Monday, September 6, 2010

coping with the nonlinear


In the second episode of Star Trek, Deep Space Nine, Captain Benjamin Sisko encounters a race of noncorporeal beings who inhabit a stable wormhole leading between the Alpha and Gamma quadrants. The noncorporeal beings do not understand the concept of time; and Sisko tries to explain to them that humans experience life in a "linear existence." He explains that once an experience is finished, it becomes part of the past and that humans use past experiences to prepare them for future experiences.

The beings, who will come to be known as the Prophets by the Bajorans living on the planet nearby, appear to him in the form of people from his life; and he explains things to them as they revisit memories from his life. One memory is visited repeatedly: the crisis on a ship at a battle with the Borg at which his wife, Jennifer, was killed. The Prophets ask, "Why do you exist here?" In later visits to the memory, this is a statement: "You exist here."

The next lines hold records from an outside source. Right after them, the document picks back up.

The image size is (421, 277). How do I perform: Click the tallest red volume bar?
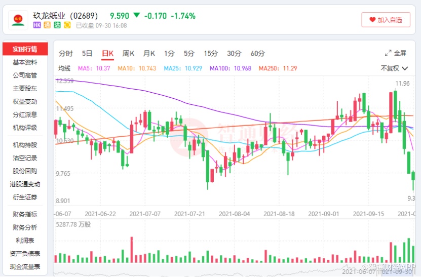coord(132,250)
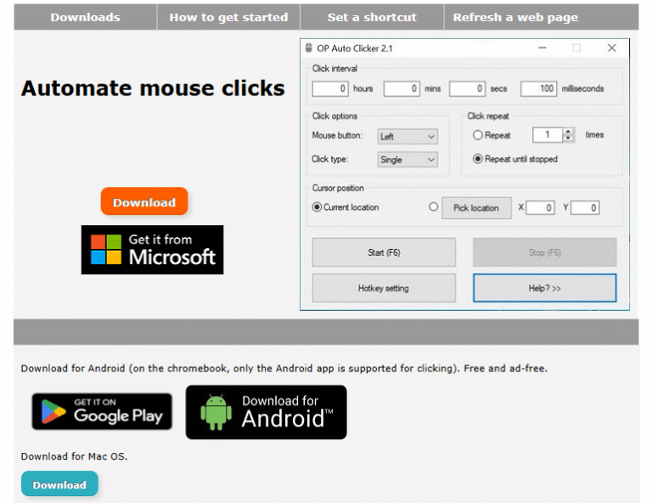This screenshot has width=652, height=503.
Task: Open Refresh a web page tab
Action: 515,17
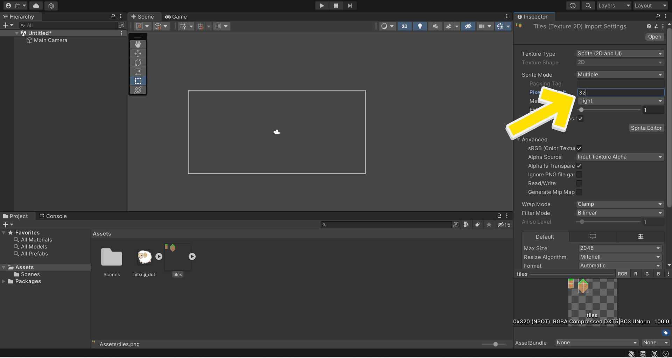Expand the Packages folder in Project
This screenshot has height=358, width=672.
coord(4,281)
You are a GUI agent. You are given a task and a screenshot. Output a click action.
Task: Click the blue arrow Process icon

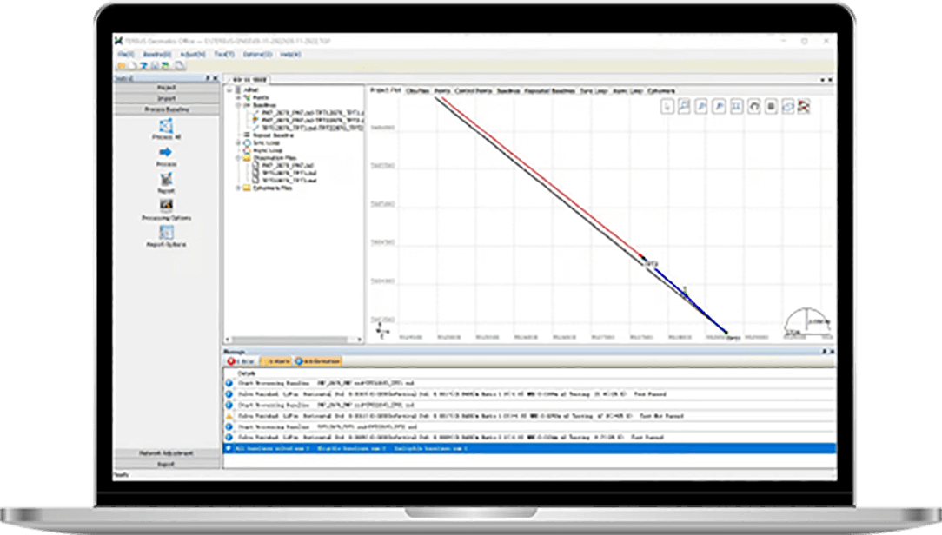[x=166, y=153]
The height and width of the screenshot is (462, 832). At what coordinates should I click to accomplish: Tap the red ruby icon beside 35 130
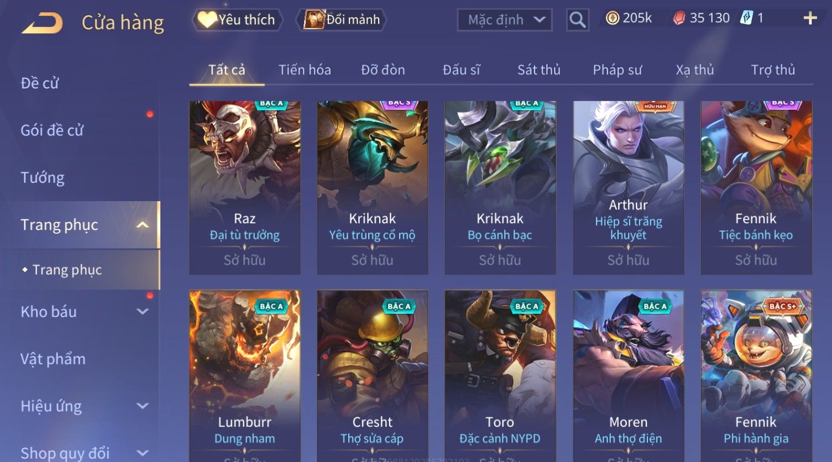coord(679,18)
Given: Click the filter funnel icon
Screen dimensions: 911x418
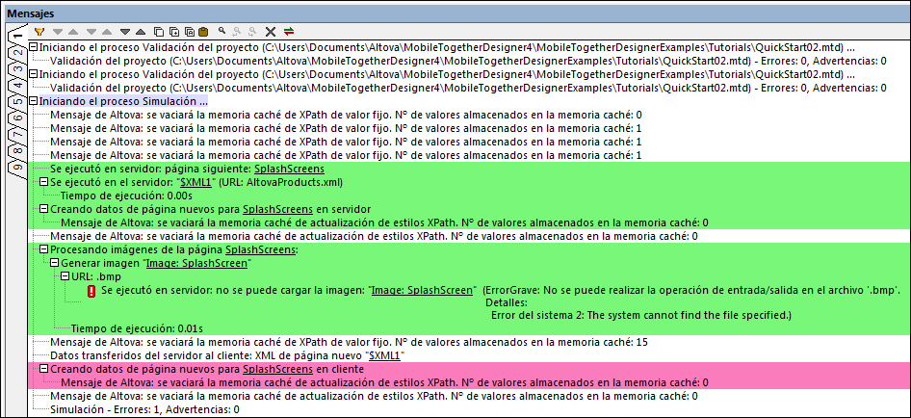Looking at the screenshot, I should click(x=39, y=32).
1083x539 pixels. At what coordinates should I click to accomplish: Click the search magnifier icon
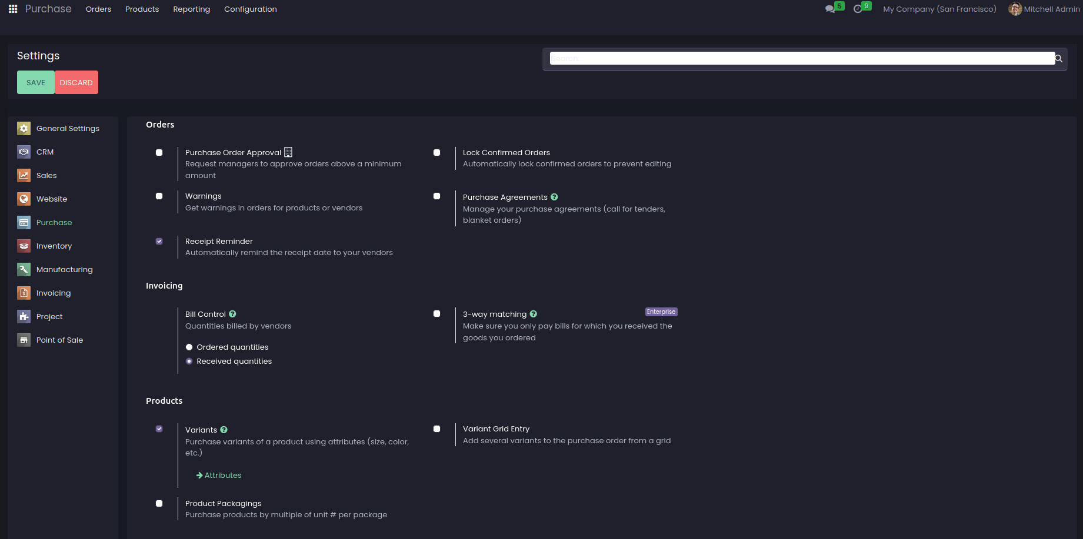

As Sisko comes to terms with the effect of this event on his life, he realizes that he never moved beyond the experience emotionally. One of the Prophets says, "Nothing in your past prepared you for this experience. ... It is not linear."

Sisko's encounter with the Prophets has a powerful impact on his life. He learns that he must choose to move on to the rest of his life, that he must choose a linear existence even when he is not prepared for it. The encounter also serves as a point of understanding that allows him to build relationship with the Prophets.

Like Sisko, we all expect to live a linear existence. We use experiences from our past to make choices about how to live in the future. But sometimes we experience things for which nothing in our past has prepared us.

How do you cope in these times? I choose my faith. God is not linear. That is something that comforts me.